I’ve decided that incorporating some new forms of resistance training into my dog’s workout plan makes a lot of sense. There are different ways to practice resistance training, and only recently did I start thinking about carting, mushing, and weight pulling as ways to build a dog’s fitness. These exercises have been around for a long time, but, surprisingly, they seem not to be often utilized. I began trying to learn as much as I could. I asked everybody I knew if they knew anything or anybody who knew something about these sports. I interviewed an Olympic musher, started talking to an “Iditarod guy”, went to meetups for mushers and carting practice. I took a course on weight pulling, watched and read and continue to look for good information and resources on these subjects. It took me a while just to figure out which harness I’d buy first.
I learned some great pointers here and there, and I felt ready to start training beginning dragwork after putting my new carting harness on my dog multiple times. Before thinking about attaching anything to the harness, create a positive association with it by feeding yummy stuff while it is on. I’d put it on, feed her, try to get the adjustments set, feed her in between, then take it off before long. Pretty soon my dog was lingering and hoping to try the harness on again :). That was my sign that we could think about attaching the traces (the straps the dog pulls the load with) and take it to a new location. Had my dog not already felt comfortable with having her legs lifted in and out of the harness, I would have taken more time building up any component piece of the process to get her to like it.
I had to fuss around with trying different items for our first dragging session. I’d hoped I could just clip a pvc pipe on both ends about the distance of a spreader bar, but it fell off and I had a lazy solution of attaching a separate chain (each about 1lb). I let that drag straight behind her on each side.
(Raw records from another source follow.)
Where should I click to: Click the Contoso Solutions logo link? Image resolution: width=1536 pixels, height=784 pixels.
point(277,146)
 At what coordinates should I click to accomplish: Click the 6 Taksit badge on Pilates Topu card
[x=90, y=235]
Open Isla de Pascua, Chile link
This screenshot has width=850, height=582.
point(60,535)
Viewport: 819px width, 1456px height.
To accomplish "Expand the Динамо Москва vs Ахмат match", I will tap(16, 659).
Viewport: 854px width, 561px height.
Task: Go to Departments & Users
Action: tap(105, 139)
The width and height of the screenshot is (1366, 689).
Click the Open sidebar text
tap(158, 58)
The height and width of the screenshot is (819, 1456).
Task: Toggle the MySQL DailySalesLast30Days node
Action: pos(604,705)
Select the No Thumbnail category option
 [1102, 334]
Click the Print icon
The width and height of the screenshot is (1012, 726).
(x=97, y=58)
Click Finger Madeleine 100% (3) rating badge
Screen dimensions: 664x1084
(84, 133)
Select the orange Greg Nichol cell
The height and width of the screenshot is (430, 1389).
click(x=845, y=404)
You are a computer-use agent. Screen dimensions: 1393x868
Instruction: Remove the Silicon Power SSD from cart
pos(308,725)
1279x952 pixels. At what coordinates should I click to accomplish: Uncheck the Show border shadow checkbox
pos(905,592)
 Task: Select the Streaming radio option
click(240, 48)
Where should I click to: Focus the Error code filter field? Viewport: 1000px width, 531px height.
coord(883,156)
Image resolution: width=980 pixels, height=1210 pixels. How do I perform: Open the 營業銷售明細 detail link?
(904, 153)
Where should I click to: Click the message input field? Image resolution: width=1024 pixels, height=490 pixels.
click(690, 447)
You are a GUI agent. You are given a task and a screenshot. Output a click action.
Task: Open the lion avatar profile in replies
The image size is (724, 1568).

We walked around the yard with this set up and it didn’t worry her at all but she needed to walk forward rather than turn and look at me, which would cause her to step over the traces rather than keeping them cleanly on the sides. Had this dog not had such a vast experience of training different tasks, we could have easily spent a number of sessions on this step alone. But, I felt OK asking for more because she was happy and confident.
Since my dog is always keen for a walk, I thought, perhaps if we headed up the street we could get her to focus forward. My toddler was sitting in a small garden cart that I dragged along, to both transport his royal highness and to accustom my dog to the clatter of the noisy cart (which she is used to as we use it around the house with her running next to it a lot). I was loaded with her dinner kibble and a clicker, and we started off with just the goal of going up and down the street right in front of the house. But, it turned out to be just as easy to head out for a short walk, so we did.
I was clicking her for every little step at first. She must have thought, “Wow, this is great. Easy money!” But, I soon realized I had a logistical challenge of keeping her headed forward enough that the traces didn’t get caught up underneath her as she turned to look at me (both for the treats and because I train this quality of engagement). So, it was imperative I try to reward AHEAD of her, where the “ghost” of her was when I clicked. This required a bit of coordination to get up there fast enough, all while pulling a small child in a cart in the other hand. But, I was pulling it off…I should say we were pulling it off. She’d step over the traces and I’d stop and pull them free many times. But, I was able to transition to shaping her to look forward by clicking when she’d walk and look away from me. This was a fast progression of steps that only a dog with a history of training (and, there was a time recently when I’ve been clicking her for looking forward) that was showing confidence and understanding could rightly be asked for.
We only went for as long as I had enough kibble to feed her for. I wanted her to get a ton of food when the harness is on and none when it came off to give her the idea that wonderful things happen when she’s in harness. We made such a fast progression that I wish I’d videoed it. I expected it to be much more of a trial run than such a huge training success. I’m really excited because I hear that the pulling sports aren’t heavy on the positive reinforcement….And you can understand why. If you are feeding your dog (or giving them a toy), then they are going to turn and look back at you when all these sports require the dog to drop their head and move forward. for some sports, the dog is supposed to head forward while you remain behind. Training any animal (ourselves included) to operate ahead of the director without seeing them (or a focal point) is a very hard skill. I’ve had luck so far and am looking forward to coming up with ways to do this through purely positive means.